Em 2012 os cientistas do IceCube detectaram dois neutrinos super-energéticos, com mais de 1000 teralectronvoltios (TeV), tão queridos pelos físicos que lhes batizaram de Ernie e Bert (referentes aos simpáticos personagens Beto e Ênio, na versão brasileira), em honra à série de televisão norte-americana Vila Sésamo. Porém, divulgaram há poucos meses a descoberta. Durante este período, entre maio de 2010 e maio de 2012, analisaram a fundo os dados e descobriram outros 26 neutrinos de energia superior a 30 TeV. Os dados preliminares foram apresentados em junho.

“Esta é a primeira indicação de neutrinos de alta energia procedentes de fora do Sistema Solar. A energia deles é mais de um milhão de vezes superior à dos neutrinos observados em 1987, relacionados com uma supernova vista na galaxia Grande Nuvem de Magalhães”, explica Halzen. Os neutrinos daquela supernova de 1987 entraram para a história da ciência, já que foram os primeiros associados diretamente a um fenômeno como este e proporcionaram informação importante, não só sobre a estrela que explodiu na supernova (que deve ter virado um buraco negro), mas também sobre os próprios neutrinos.

“Os neutrinos são excelentes mensageiros dos fenômenos que envolvem os mais altos níveis de energia do universo porque, ao contrário da luz, eles escapam facilmente de meios extremamente densos, como o centro de uma supernova”, explicam os pesquisadores do laboratório alemão DESY, participantes do IceCube. “Por exemplo, os neutrinos de 1987 chegaram à Terra três horas antes que os fótons de luz, porque previamente estes tiveram que abrir caminho na supernova”, acrescentam.

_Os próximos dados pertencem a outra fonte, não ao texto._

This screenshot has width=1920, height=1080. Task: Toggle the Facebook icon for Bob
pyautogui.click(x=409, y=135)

Ernie e Bert têm mais de mil TeV e isso é mais que a energia cinética de uma mosca em voo, comprimida em uma única partícula elementar, acrescentam os especialistas alemães.

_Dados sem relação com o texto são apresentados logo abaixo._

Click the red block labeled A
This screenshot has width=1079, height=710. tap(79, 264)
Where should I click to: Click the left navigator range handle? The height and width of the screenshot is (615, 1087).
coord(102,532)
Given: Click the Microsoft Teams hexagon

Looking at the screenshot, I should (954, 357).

“A era da astronomia de neutrinos começou”, afirma Gregory Sullivan, chefe da equipe da Universidade de Maryland que trabalha no IceCube. John Learned, da Universidade do Havaí, que em 1973 propôs montar um detector similar no oceano, também concorda com a afirmação de Sullivan. O trabalho já começou -e com o pé direito. “IceCube é um telescópio astrofísico único e fantástico, construído no gelo profundo da Antártida, mas que olha para todo o universo, detectando neutrinos que chegam atravessando a Terra desde o céu do hemisfério Norte e também os que procedem do Sul”, diz Vladimir Papitashvili, responsável pela Fundação Nacional da Ciência norte-americana, que financiou a grande instalação científica.

Há 250 físicos e engenheiros de 12 países colaborando no IceCube e 16 universidades norte-americanas participantes do projeto.